Browser-based SSO and Duo 2FA with OpenConnect

Modern corporate gateways increasingly force a browser-based SAML/SSO login — an Okta, Azure AD, or Ping Identity page, often wrapping an embedded Duo iframe — instead of accepting a username and password on the command line. VPN Up handles both classic Duo 2FA and the browser-based “SSO trap.”

Duo 2FA (push, phone, SMS, passcode)

Set the Duo method on a profile and VPN Up handles the prompt order so Duo and AuthGroup selection don’t collide:

  • push — approve on your phone (Duo Mobile)
  • phone — callback to your registered phone
  • sms — texted passcodes
  • passcode — one-time code, prompted at connect time (never read from config)
  • empty — let the gateway auto-push
vpn-up start "Work VPN"   # connect; approve the Duo push when prompted

TOTP authenticator-app codes (Google Authenticator, Authy, hardware tokens)

If your gateway prompts for a time-based one-time code, store the base32 seed once and VPN Up generates the current code at connect time:

vpn-up set-secret "Work VPN" token_secret   # paste the base32 seed

Set <tokenMode>totp</tokenMode> on the profile (the add-profile wizard offers it as a 2FA choice). Requires oathtool (brew install oath-toolkit / apt install oathtool; reported by vpn-up doctor).

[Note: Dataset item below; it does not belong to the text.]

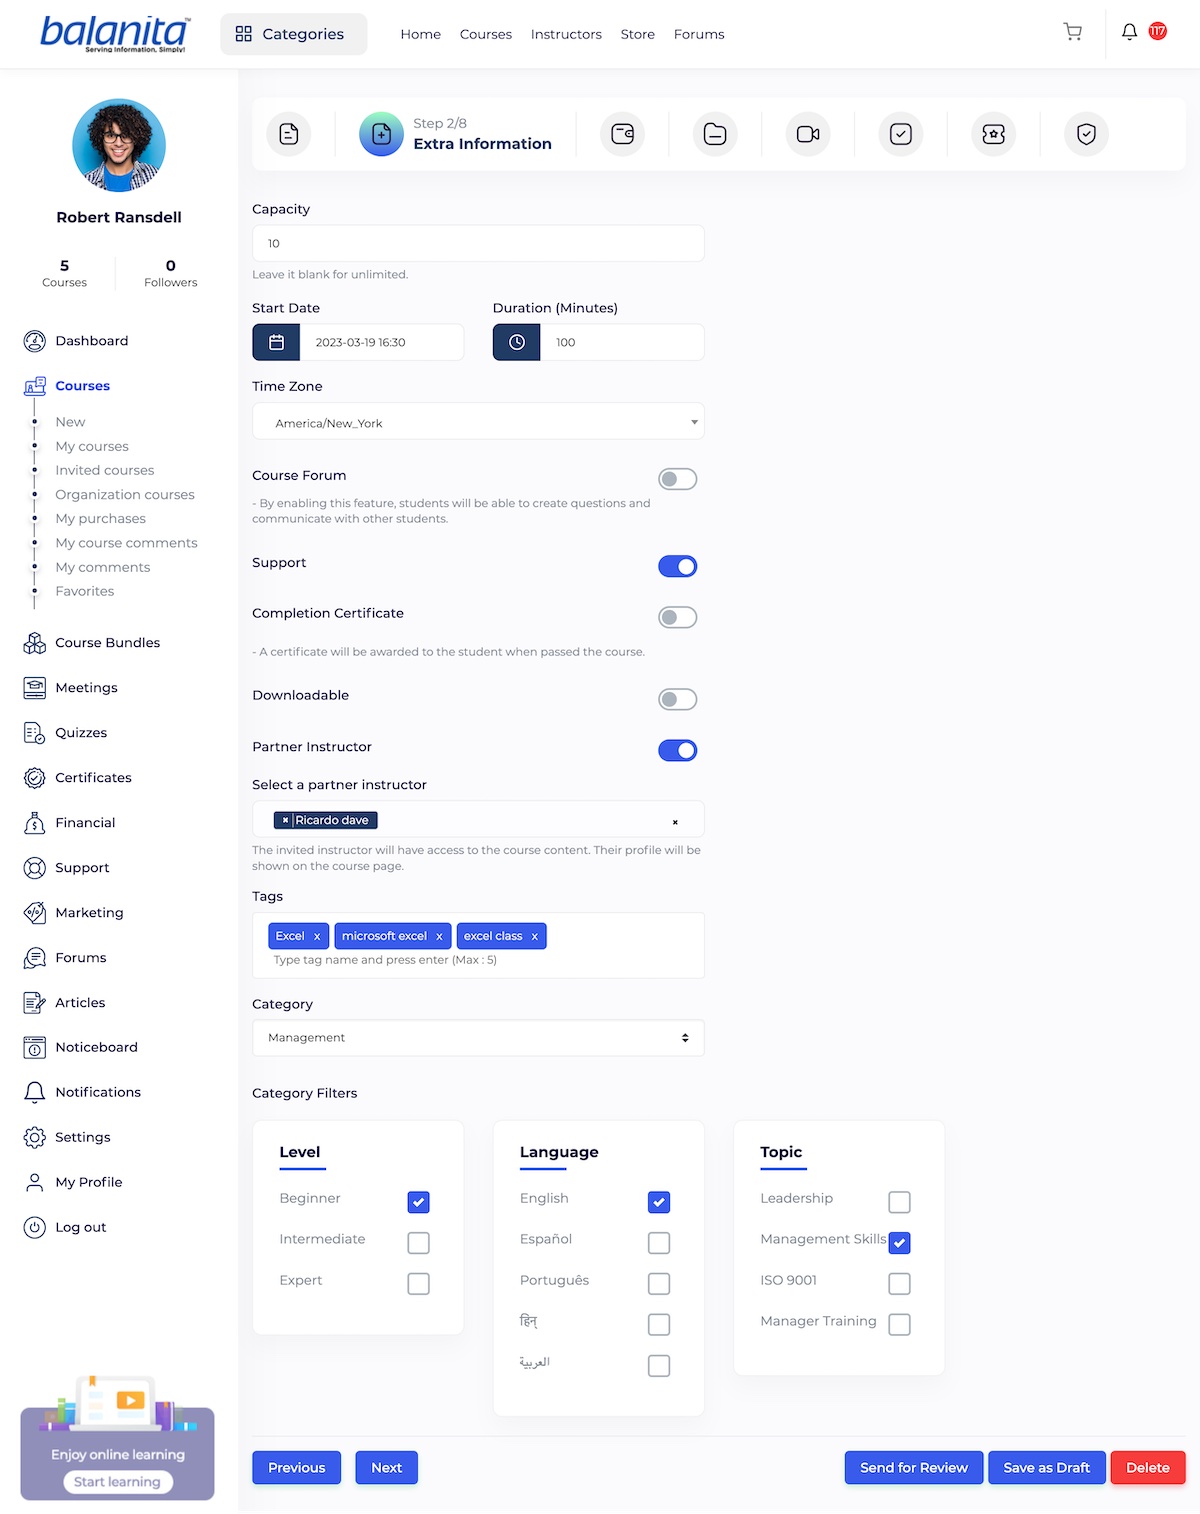Viewport: 1200px width, 1514px height.
Task: Click the Send for Review button
Action: 913,1468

  • The seed stays in your keychain — it’s never passed to OpenConnect’s command line or written to disk. Only the short-lived 6-digit code is sent, on stdin.
  • TOTP needs no interaction, so it’s the one 2FA method that can run as a login service with auto-reconnect — ideal for headless servers. (Duo passcode and SSO can’t, since they need a human.)
  • Security note: keeping the seed beside the password in one keychain is effectively “1.5-factor” — it’s opt-in.

Browser-based SSO (Okta, Azure AD, Ping Identity)

For gateways that require an external browser login, mark the profile with authMode=sso — either answer yes to the SSO prompt in vpn-up add-profile, or set it in the profile XML:

<VPN>
  <name>Work SSO</name>
  <protocol>anyconnect</protocol>   <!-- anyconnect or gp; not nc -->
  <host>vpn.example.com</host>
  <authMode>sso</authMode>
</VPN>

Then connect normally:

vpn-up start "Work SSO"

VPN Up runs OpenConnect with --external-browser: it opens your browser to the identity provider, you complete the login (including Duo) there, and the tunnel comes up afterward. No password is stored or piped for SSO profiles.

Passkeys & FIDO2 / YubiKey (WebAuthn) work automatically. Because the SSO login happens in your real browser, any authenticator the identity provider accepts — a passkey, a FIDO2 security key, or a YubiKey as a WebAuthn device — just works, with no extra configuration in VPN Up. (Delegating to the real browser, rather than an embedded one, is what makes hardware WebAuthn reliable.) For a YubiKey holding a client certificate (PIV) instead, see client-certificate authentication.

Requirements and behavior

  • OpenConnect ≥ 9.0 (when --external-browser landed). vpn-up doctor reports your version and whether SSO is available.
  • Supported for the anyconnect and gp protocols (not nc).
  • Runs in the foreground; an SSO profile cannot run as a login service because it needs an interactive desktop session.

Linux + sudo: getting the browser to open

OpenConnect runs as root via sudo, so a root-spawned browser may not reach your desktop session on Linux. If the browser doesn’t appear, point VPN Up at a session-aware opener:

# ~/bin/vpn-up-browser  (chmod +x)
#!/bin/sh
exec sudo -u "$SUDO_USER" xdg-open "$@"
export VPN_UP_EXTERNAL_BROWSER="$HOME/bin/vpn-up-browser"

VPN_UP_EXTERNAL_BROWSER overrides the opener (default: open on macOS, xdg-open on Linux, or the bundled openconnect-external-browser helper).